MATERIAL SUPPLIED.
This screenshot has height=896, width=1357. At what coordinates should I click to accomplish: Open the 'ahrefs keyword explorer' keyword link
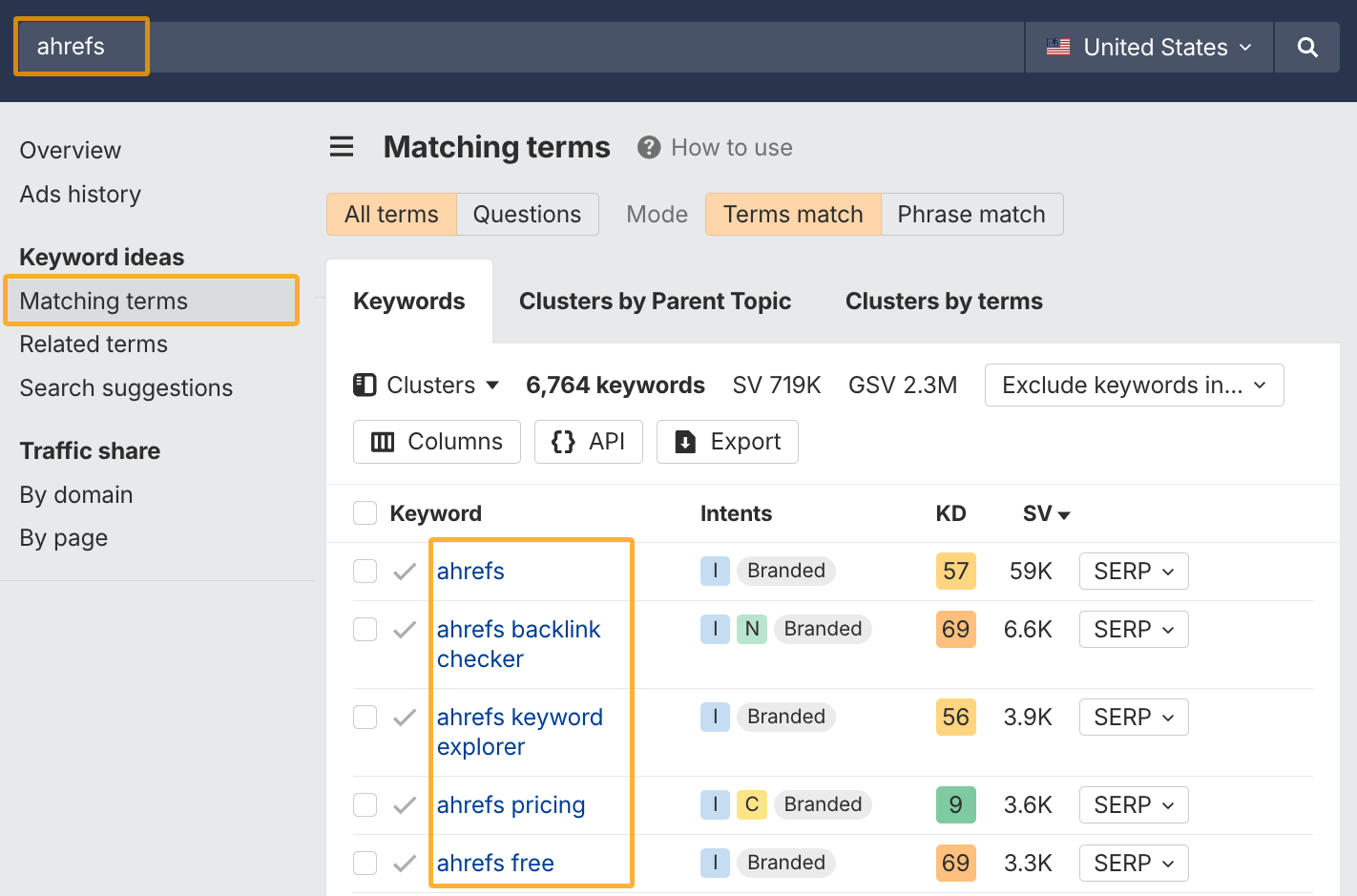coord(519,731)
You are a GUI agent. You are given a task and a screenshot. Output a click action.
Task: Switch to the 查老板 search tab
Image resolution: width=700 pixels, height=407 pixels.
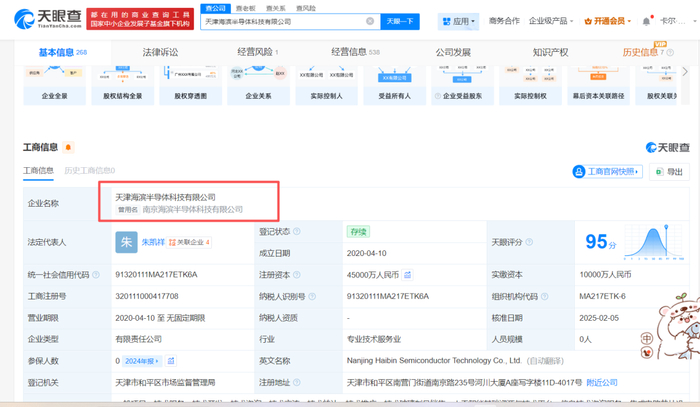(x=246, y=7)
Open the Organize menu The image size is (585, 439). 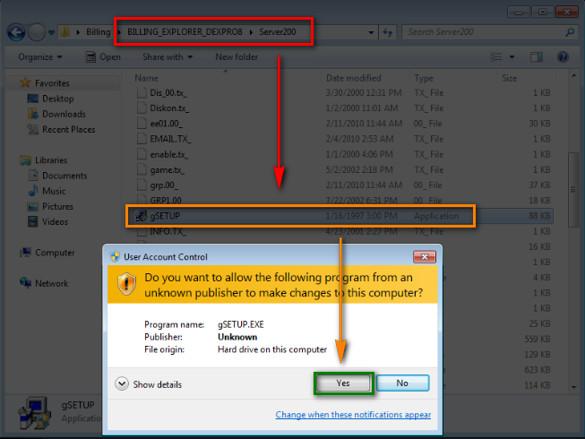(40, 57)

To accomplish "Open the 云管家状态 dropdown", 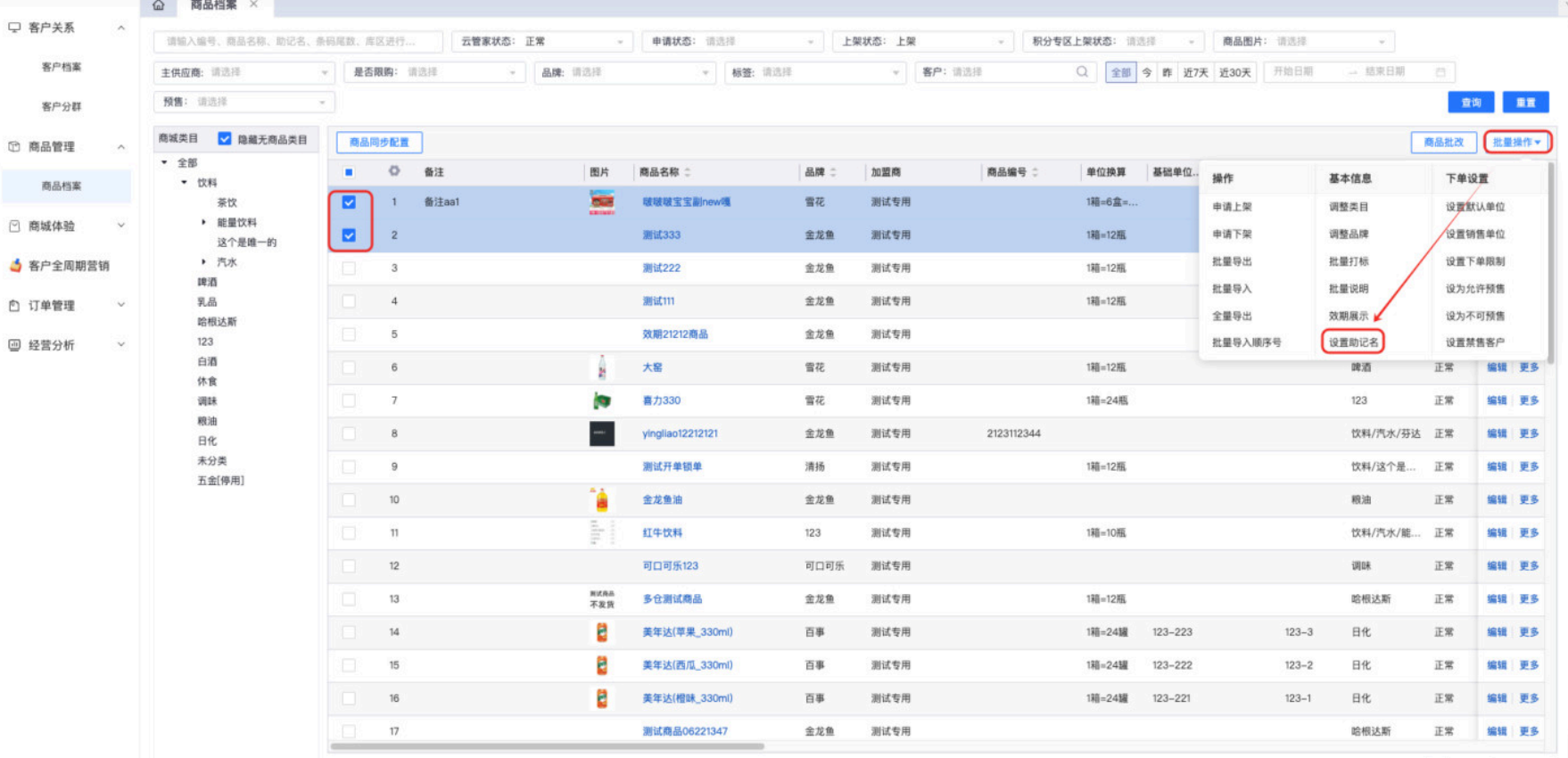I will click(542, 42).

* * *

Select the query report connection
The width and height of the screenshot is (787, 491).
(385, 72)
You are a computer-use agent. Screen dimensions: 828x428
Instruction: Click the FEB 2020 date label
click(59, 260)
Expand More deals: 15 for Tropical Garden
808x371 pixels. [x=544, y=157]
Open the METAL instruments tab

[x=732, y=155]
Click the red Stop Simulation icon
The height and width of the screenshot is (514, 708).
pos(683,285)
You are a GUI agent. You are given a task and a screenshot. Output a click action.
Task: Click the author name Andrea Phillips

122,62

--

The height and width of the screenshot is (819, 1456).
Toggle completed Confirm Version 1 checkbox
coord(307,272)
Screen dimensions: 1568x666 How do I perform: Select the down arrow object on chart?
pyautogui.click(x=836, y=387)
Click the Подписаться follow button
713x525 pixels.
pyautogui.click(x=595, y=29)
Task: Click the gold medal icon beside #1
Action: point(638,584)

ASSIGNED TASK.
Text only, no pictures: please print exactly the lines above from the line with "This screenshot has" up to and including the line with "Task: Switch to the 查老板 search tab", and nothing else.

SOLVED EXERCISE.
This screenshot has height=896, width=1357. At what coordinates should I click to accomplish: Open the 'ahrefs keyword explorer' keyword link
coord(519,731)
You are a GUI agent. You are given a task and a screenshot. Output a click action.
Task: Switch to the 查老板 search tab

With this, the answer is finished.